### [Work instruction]
Reproduce the listing exactly, with no pictures in your copy.

··· Data provided ···

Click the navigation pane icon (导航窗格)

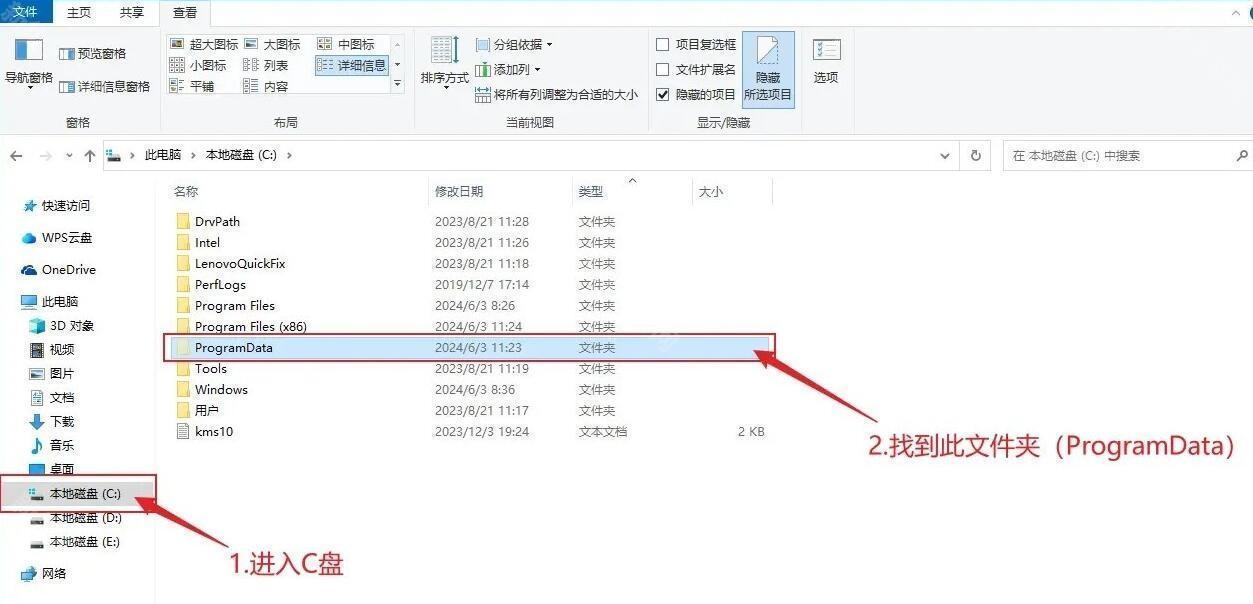pyautogui.click(x=29, y=52)
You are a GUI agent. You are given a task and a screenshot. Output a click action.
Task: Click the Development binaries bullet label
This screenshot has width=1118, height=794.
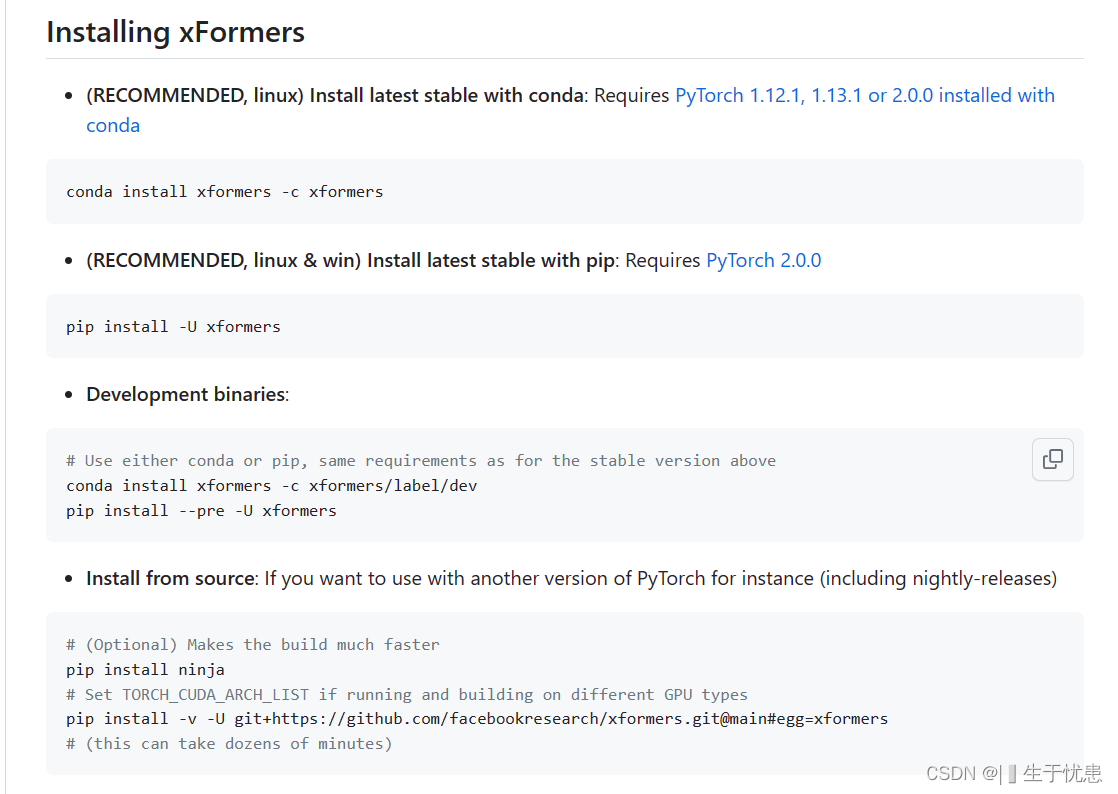pyautogui.click(x=185, y=394)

···

### [Answer space]
Click the navigation pane icon (导航窗格)

pyautogui.click(x=29, y=52)
You are a GUI agent. You are given a task and a screenshot. Output a click action.
Task: Click the Development binaries bullet label
This screenshot has width=1118, height=794.
pyautogui.click(x=185, y=394)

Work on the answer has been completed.